The Integrated Laser and Electron Microscope: iLEM

Project of Dr. Sasha Agronskaia

Correlative light and electron microscopy (CLEM) is a technique that combines the powers of fluorescence microscopy and electron microscopy. Advantages of fluorescence microscopy are large field of view, high sensitivity and capability to find specific label/event. However, fluorescence microscopy has a limited spatial resolution (~0.3 μm). Electron microscopy has a superior spatial resolution (~0.5 Å) but a limited field of view. Normally, CLEM is carried out in two separate set-ups. Such an approach is slow and prone to errors. However, the CLEM can be simplified and speed up by integrating both microscopes into one. With this idea in mind an integrated correlative microscope is build in our group. This microscope consists of standard transmission electron microscope (Technai 12, FEI) wherein a homemade scanning fluorescence microscope is added to one of the ports. Imaging in both fluorescence and electron modes are done using the original TEM sample stage. Fluorescence microscope is perpendicular to the electron beam and therefore the sample needs to be 90° rotated before start of the fluorescence imaging. TEM imaging starts after completion of the fluorescence mapping of the sample. Inter-modal coordinate retrieval is fully automated and the switch between two modes of operation can be done within seconds. The integrated approach for the CLEM requires new sample preparation technique that can provide samples simultaneously suitable for both fluorescence and electron microscopy.

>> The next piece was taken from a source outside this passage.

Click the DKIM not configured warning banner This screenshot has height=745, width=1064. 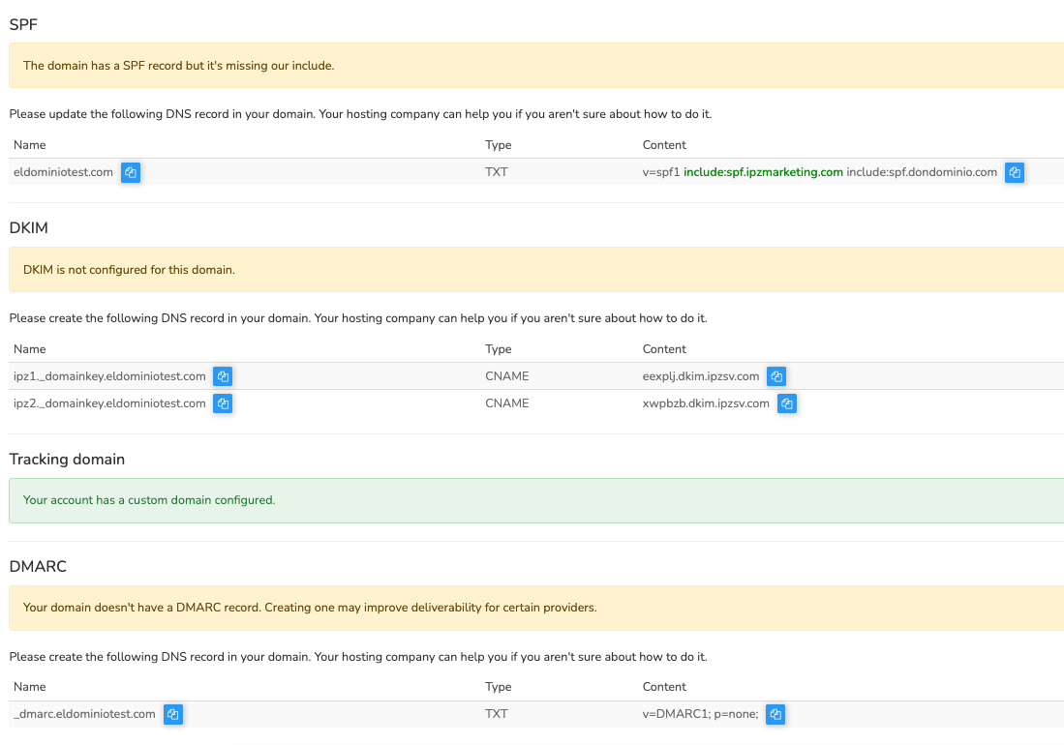pos(535,270)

Principle of the set-up and an example of correlative images. (A): Mechanical drawing of the integrated laser and electron microscope (DM – Dichroic mirror). (B): The photograph inside TEM with iLEM installed (geometry of the TEM operation mode). (C): iLEM image of fluorescence beads of 0.2 μm diameter (obtained in fluorescence operation mode). (D): iLEM TEM image of the same groups of beads as in (C).

 

EM Staining and Cracking Particles

Project of Matthia Karreman (Supervision Prof. Gerritsen)

The integrated Laser and Electron Microscope (iLEM) combines a fluorescence microscope (FM) and a transmission electron microscope (TEM) in one set-up1. This novel form of correlative microscopy combines the best of both worlds: the large field of view of the FM with the superb resolution of the TEM. The regions of interest in the sample are identified with the FM based on localization of fluorescent probes, and subsequently these areas can effortlessly be retraced in the TEM and imaged at high resolution. The iLEM demands samples suitable for both FM and TEM imaging. Therefore, conventional methods for the preparation of biological material are not applicable (Figure 1). During my research we set out to develop and optimize sample preparation methods for iLEM2. Furthermore, the unique possibilities of the iLEM as a research tool were demonstrated in the field of both Life and Material Science3,4. The current focus of my work is on Facio Scapulo Humeral Dystrophy (FSHD), a form of muscle dystrophy. Here, we navigate to FSHD affected cells based on fluorescent labeling of a protein known to be involved in the development of the disease. Next, we can investigate these areas at high resolution. Another application of the iLEM, here in the field of heterogeneous catalysis, is the characterization of Fluid Catalytic Cracking (FCC) particles4. These particles are employed in the oil refinery industry, where they catalyze the breakdown of large molecules in crude oil fractions into products with lower molecular weight, like gasoline. The catalytic sites in the FCC particles were selectively stained with a fluorescent probe5, and next their structure was investigated in the TEM.

1. A.V. Agronskaia et al, J. Struc. Biol. 2008
2. M.A. Karreman, E.G. Van Donselaar et al, Traffic, 2011
3. M.A. Karreman et al, Biol. of the Cell, 2009
4. M.A. Karreman, I.L.C. Buurmans et al, Angew. Chem. Int. Ed., 2012.
5. I.L.C. Buurmans et al., Nature Chemistry, 2011

The effect of increasing amounts of heavy-metal stain on fluorescence intensity3. Thin sections of cells were labeled with Alexa 488 for a nuclear protein (A-C), contrasted with increasing amounts of heavy metal stain; little staining (A,D) increased staining (B,E) or heavy staining (C,F) and imaged with the iLEM. Top panels: fluorescence signal, bottom panels: high magnification TEM images. No cellular membranes could be seen in the TEM when the sections are only lightly stained (D). In contrast, membranes were clearly visible when more stain is used (E,F). Scale bar: 10 μm (A-C), 200 nm (D), 100 nm (E, F).

Imaging FCC particles with iLEM4. The overlay image (middle) shows an area within an FCC particle where both bright and low fluorescent signal can be observed; indicating high and low catalytic activity, respectively. The inset (right) shows that these sites are not only different in activity, but also in structure.